Persino l’International Energy Agency nell’ultimo rapporto dice che le aziende petrolifere che vogliano rispettare gli obiettivi climatici devono anzitutto fermare l’espansione della produzione di petrolio e gas. Non esattamente come i piani industriali di Eni che espanderà la produzione e le conseguenti emissioni di gas serra, mentre minaccia cause di diffamazione contro chi attacca questa politica anticlimatica come Greenpeace e ReCommon.

Se sul tavolo negoziale a Dubai c’è la proposta di triplicare le rinnovabili, cosa positiva, l’obiettivo di fissare una strategia di uscita dalle fossili è fortemente contrastato da chi vende petrolio, gas e carbone. Ma questo è un obiettivo indispensabile per una via d’uscita dalla crisi climatica.
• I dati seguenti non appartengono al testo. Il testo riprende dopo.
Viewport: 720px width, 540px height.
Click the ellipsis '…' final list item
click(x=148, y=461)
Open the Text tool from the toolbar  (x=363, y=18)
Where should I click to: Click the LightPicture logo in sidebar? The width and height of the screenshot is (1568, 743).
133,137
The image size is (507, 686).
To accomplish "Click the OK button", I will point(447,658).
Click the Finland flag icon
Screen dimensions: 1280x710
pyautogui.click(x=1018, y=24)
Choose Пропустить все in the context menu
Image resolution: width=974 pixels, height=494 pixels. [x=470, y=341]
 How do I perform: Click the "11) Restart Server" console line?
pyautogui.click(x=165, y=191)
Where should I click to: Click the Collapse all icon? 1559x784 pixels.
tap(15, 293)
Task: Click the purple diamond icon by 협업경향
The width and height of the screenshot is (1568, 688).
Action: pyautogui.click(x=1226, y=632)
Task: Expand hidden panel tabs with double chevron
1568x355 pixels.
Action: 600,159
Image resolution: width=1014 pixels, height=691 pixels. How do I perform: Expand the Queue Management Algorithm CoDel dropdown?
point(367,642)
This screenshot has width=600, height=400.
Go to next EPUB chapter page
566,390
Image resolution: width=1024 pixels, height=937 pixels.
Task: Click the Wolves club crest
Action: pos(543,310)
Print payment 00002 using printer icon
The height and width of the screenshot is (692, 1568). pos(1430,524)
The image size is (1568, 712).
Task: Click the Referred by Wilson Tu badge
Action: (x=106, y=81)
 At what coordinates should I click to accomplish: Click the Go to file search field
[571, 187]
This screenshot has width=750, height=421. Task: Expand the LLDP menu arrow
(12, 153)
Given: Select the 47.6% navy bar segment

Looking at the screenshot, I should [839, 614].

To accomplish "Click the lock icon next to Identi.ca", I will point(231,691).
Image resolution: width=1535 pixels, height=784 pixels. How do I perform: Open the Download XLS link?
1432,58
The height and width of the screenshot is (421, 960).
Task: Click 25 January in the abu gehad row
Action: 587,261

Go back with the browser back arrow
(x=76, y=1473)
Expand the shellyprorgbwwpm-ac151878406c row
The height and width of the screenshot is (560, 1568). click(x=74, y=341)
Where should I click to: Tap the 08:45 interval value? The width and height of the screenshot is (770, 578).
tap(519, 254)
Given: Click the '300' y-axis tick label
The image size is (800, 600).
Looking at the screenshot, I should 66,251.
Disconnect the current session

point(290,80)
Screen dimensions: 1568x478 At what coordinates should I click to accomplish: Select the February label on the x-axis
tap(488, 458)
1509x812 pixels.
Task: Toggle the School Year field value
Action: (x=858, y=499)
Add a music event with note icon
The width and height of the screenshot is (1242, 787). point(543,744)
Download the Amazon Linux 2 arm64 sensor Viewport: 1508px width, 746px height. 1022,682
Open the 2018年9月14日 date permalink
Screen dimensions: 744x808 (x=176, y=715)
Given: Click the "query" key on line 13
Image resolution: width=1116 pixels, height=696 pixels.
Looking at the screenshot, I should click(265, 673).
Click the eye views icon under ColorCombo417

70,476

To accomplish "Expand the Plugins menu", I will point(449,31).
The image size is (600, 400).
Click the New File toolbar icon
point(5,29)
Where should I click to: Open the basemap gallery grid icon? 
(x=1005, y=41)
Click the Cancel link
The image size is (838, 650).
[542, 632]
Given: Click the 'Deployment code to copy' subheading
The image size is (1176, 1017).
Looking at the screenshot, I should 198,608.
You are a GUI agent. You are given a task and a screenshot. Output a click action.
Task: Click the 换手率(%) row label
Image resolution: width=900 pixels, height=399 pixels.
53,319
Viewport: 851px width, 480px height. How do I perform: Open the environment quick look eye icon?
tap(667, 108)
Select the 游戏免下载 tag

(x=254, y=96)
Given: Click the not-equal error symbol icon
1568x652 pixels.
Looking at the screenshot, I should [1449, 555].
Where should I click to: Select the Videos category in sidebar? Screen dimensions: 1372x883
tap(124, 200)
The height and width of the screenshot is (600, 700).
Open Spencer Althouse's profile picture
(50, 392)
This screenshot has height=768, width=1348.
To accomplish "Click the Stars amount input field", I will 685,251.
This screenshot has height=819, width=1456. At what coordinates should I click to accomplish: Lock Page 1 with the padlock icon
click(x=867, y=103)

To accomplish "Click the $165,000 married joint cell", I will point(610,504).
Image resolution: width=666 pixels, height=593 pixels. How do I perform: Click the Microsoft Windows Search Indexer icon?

I colloqui negli Emirati Arabi Uniti chiudono un anno in cui gli scienziati del clima di tutto il mondo hanno stabilito in modo inequivocabile la necessità di tagli alle emissioni drastici e immediati per limitare il riscaldamento a 1,5 ºC e i modi per arrivarci. Ma la “resistenza fossile” – che ha sempre operato – ora sta facendo di tutto, e alla luce del sole, per rallentare il processo di transizione che, pur tra mille ostacoli, procede ma troppo lentamente.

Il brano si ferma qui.